Sich um die eigene Gesundheit zu kümmern ist ein häufiger Wunsch, nachdem unsere Teilnehmenden in ihrer neuen Wohnung angekommen sind. Dazu gehört vor allem der Besuch von Haus- und Zahnärzt*innen. Je nach Beschwerden sind aber möglicherweise auch Termine bei Fachärzt*innen notwendig. Nach langer Zeit der Obdachlosigkeit fällt den meisten Teilnehmenden der Besuch einer Arztpraxis nicht leicht. Viele haben Hemmungen und Ängste, weshalb wir den Weg ins Gesundheitssystem mit viel Verständnis und ohne Zwang begleiten.
Neben körperlichen Problemen ist oftmals auch die Psyche unserer Teilnehmenden stark belastet.

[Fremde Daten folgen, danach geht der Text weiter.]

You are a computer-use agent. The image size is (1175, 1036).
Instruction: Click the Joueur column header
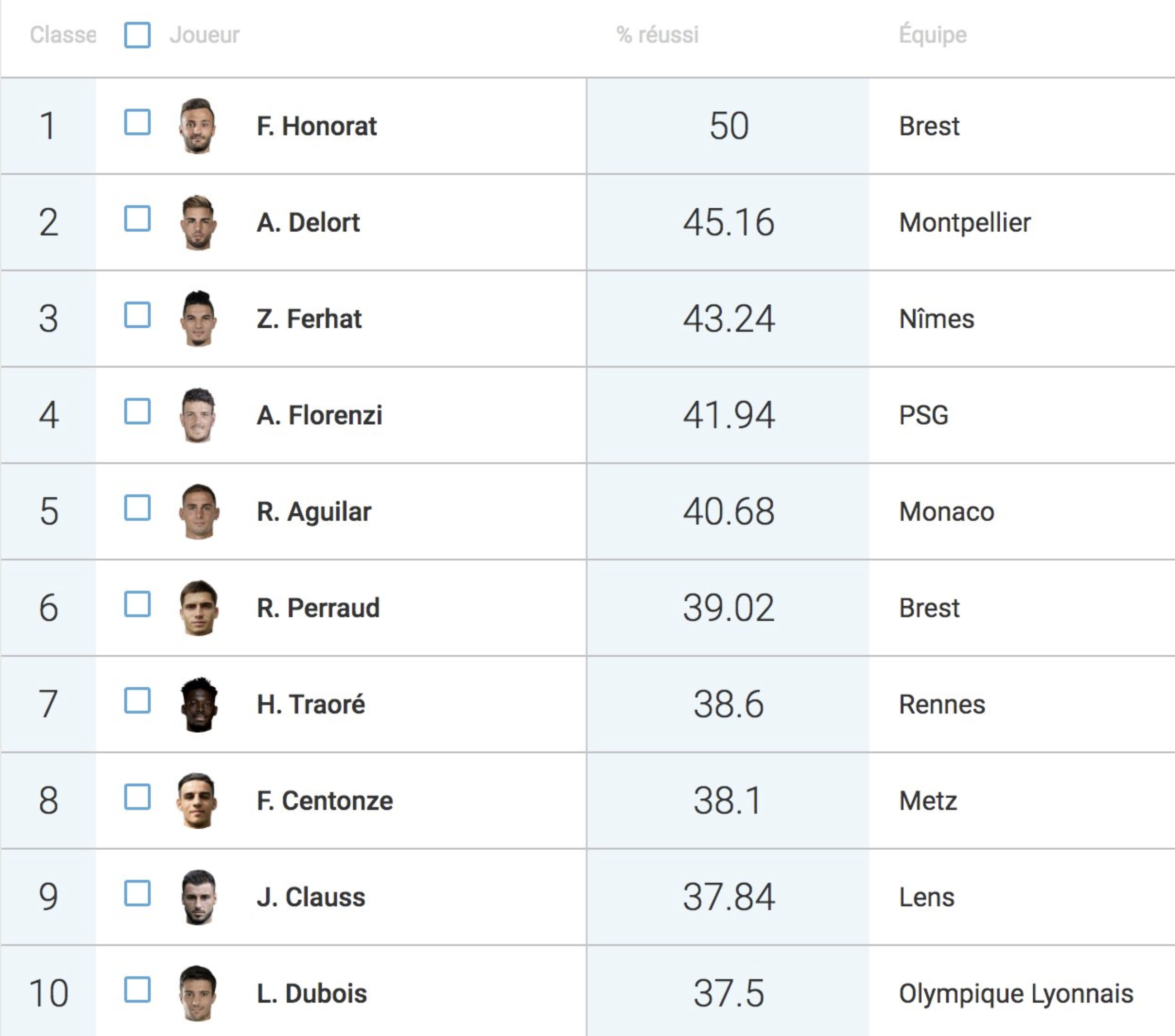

Manchmal – vor allem wenn es sich um Ereignisse in der Kindheit handelt – hat die Vergangenheit besonders tiefe Spuren hinterlassen. Laut einer Metastudie von 2017 leiden rund 77 Prozent aller Menschen, die von Obdachlosigkeit betroffen sind, unter psychischen Erkrankungen. Damit ist der Anteil 3,8-mal höher als in der Durchschnittsbevölkerung. Oft sind sie eine Folge erlittener Traumata. Dabei spielt es kaum eine Rolle, ob die traumatischen Ereignisse vor oder während der Obdachlosigkeit eingetreten sind.
Wenn die Psyche leidet, fällt es schwer, die alltäglichen Anforderungen des Lebens zu meistern. Wichtige Termine wahrnehmen, rechtzeitig Post beantworten, Überweisungen tätigen, für sich selbst sorgen: All das wird zu einer großen Belastung. Da reicht es nicht, vernünftig oder diszipliniert sein zu wollen. Vielmehr braucht es die Zeit und den Raum, um sich tiefgreifend erholen zu können. Oder anders gesagt: Es braucht einen Prozess der Recovery. Dabei werden die Teilnehmenden von unserem gesamten Team unterstützt.
Immer mit dem Ziel, ein glückliches und zufriedenes Leben mit den eigenen Symptomen führen zu können. Diagnosen und professionelle Unterstützung durch Psychotherapeut*innen und Psychiater*innen spielen eine Rolle, wenn die Betroffenen sich diese wünschen. Im Fokus unserer Arbeit steht stattdessen die traumasensible Begleitung auf dem Weg zu einem selbstbestimmten Leben.